Seating advocates celebrated following the May 16 decision by the Centers for Medicare & Medicaid Services’ (CMS) to fund seat elevation. That jubilation was well deserved: The fight for seat elevation reimbursement had been ongoing literally for decades.
Mobility Management published our seat elevation story well before dawn on Thurs., May 18. When I got to my desk a little after 7 a.m., my office phone was already ringing. On the other end was a power wheelchair rider who’d been needing a replacement chair from Medicare for a while, but had postponed in hopes of getting seat elevation funded this time around. Could she now go to clinic and order her new power chair?
Right after speaking to that consumer, my phone rang again. This time, an ATP was on the line: With the May 16 decision now official, when could he start sending in seat elevation claims?
In the last month, I’ve talked to funding and policy experts and have sat in multiple meetings of ATPs and industry advocates. Those conversations have invariably started with moments of shared congratulations, then progressed to the inevitable question: Now what?
CMS has indeed agreed that power seat elevation fits the definition of durable medical equipment and can be medically necessary for power chair riders under certain circumstances, such as to perform transfers or to reach while performing other mobility-related activities of daily living.
But as of this writing, CMS had not announced allowables for seat elevation. And there are no HCPCS codes, either.
A further potential complication: CMS agreed to cover seat elevation not just on Complex Rehab Technology (CRT) power chairs, but also on Group 2 consumer power wheelchairs.
While making seat elevation accessible to a larger number of wheelchair riders is great, adding Group 2 to the equation does make funding possibilities more complex. Powered seating for Group 3 chairs often includes multiple functions, such as tilt, recline, and/or standing. Powered seating mechanisms and engineering for Group 3 chairs are typically more robust, complicated, and can offer greater seat elevation heights — than seat elevation on Group 2 chairs.
Which also can make seat elevation from Group 3 chairs more expensive than the less robust, more basic mechanisms used on Group 2 chairs.
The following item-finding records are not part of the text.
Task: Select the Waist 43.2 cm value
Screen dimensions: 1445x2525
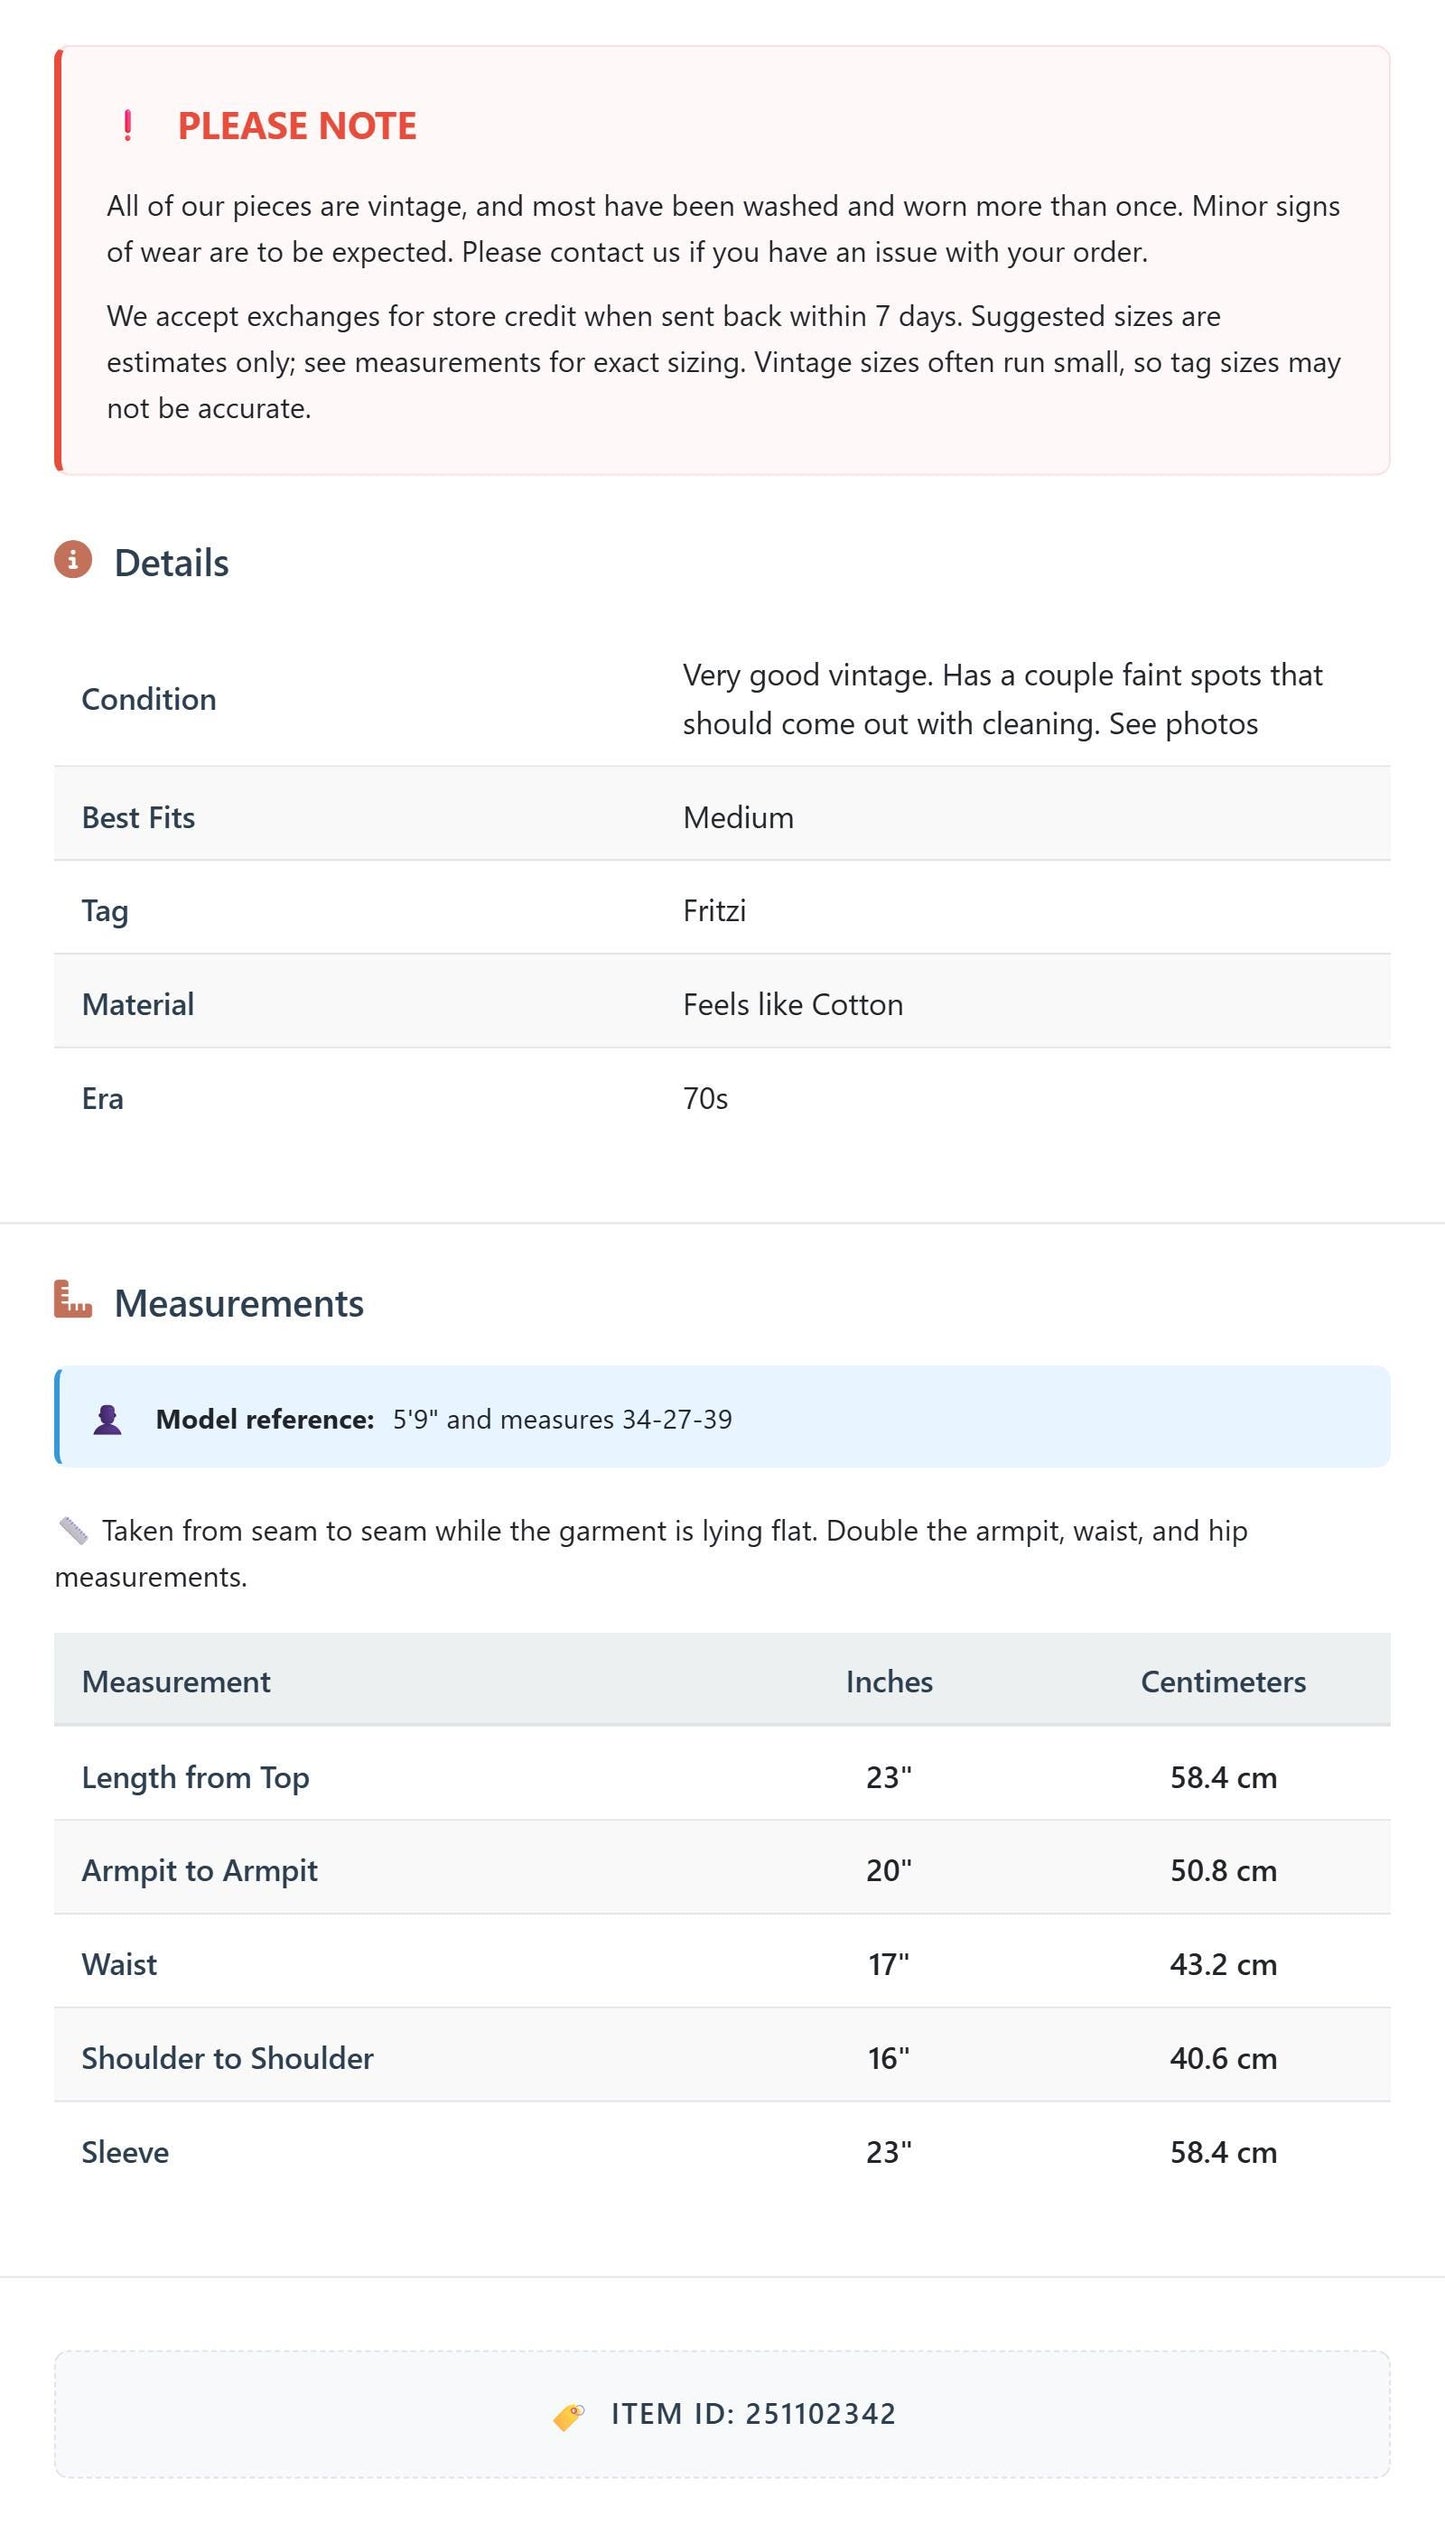Action: click(1223, 1964)
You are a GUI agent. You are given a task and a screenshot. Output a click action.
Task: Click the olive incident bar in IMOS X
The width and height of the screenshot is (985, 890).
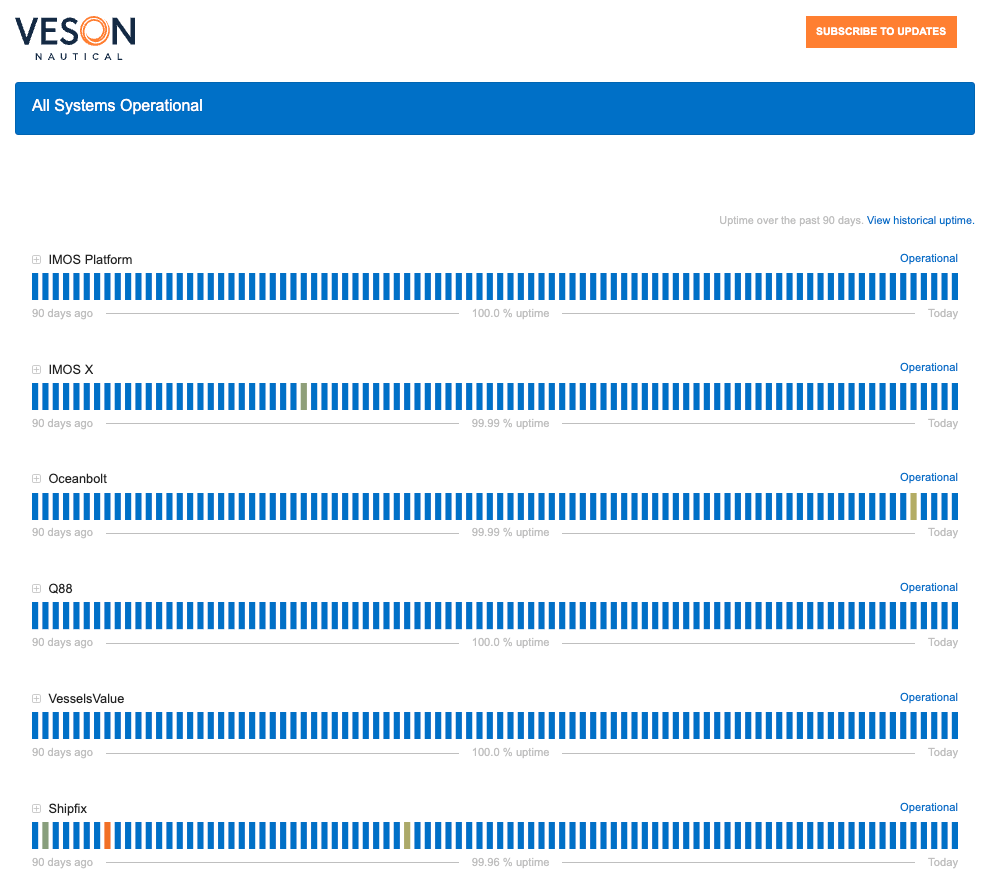tap(304, 396)
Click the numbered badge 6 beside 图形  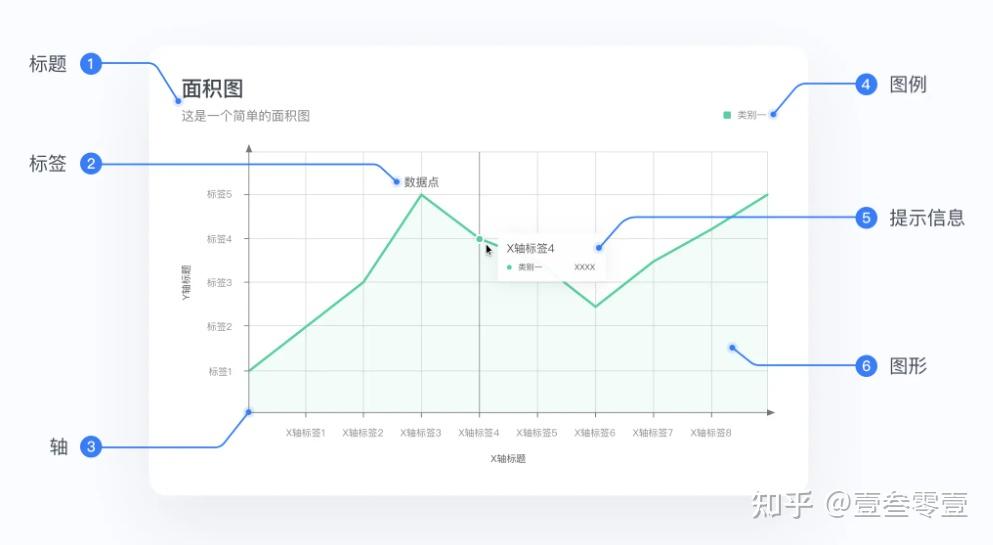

So the industry will need to advocate for appropriate funding for seat elevation on both Group 3 and Group 2 chairs, to ensure the technology is accessible to all Medicare beneficiaries. Funding seat elevation only at Group 2 reimbursement levels could hinder access for Group 3 wheelchair riders.
When will we hear about allowables? CMS hasn’t said. Guesstimates have ranged from later in 2023 to a year from now.
And what will CRT providers do till then? In the meetings I’ve attended, some have said they intend to wait for the fee schedules. Others floated the idea of hand selecting one or two highly qualified wheelchair riders with excellent documentation and justification, and submitting those claims to see how Medicare will respond.
I can certainly understand wanting to wait for official fee schedules. Right now, it’s as if someone has pledged to pay for our meal without first telling us how much we can spend. Without knowing how much the reimbursement will be, can we afford to order the chicken or the pasta? Or should we just order soup to be on the safe side?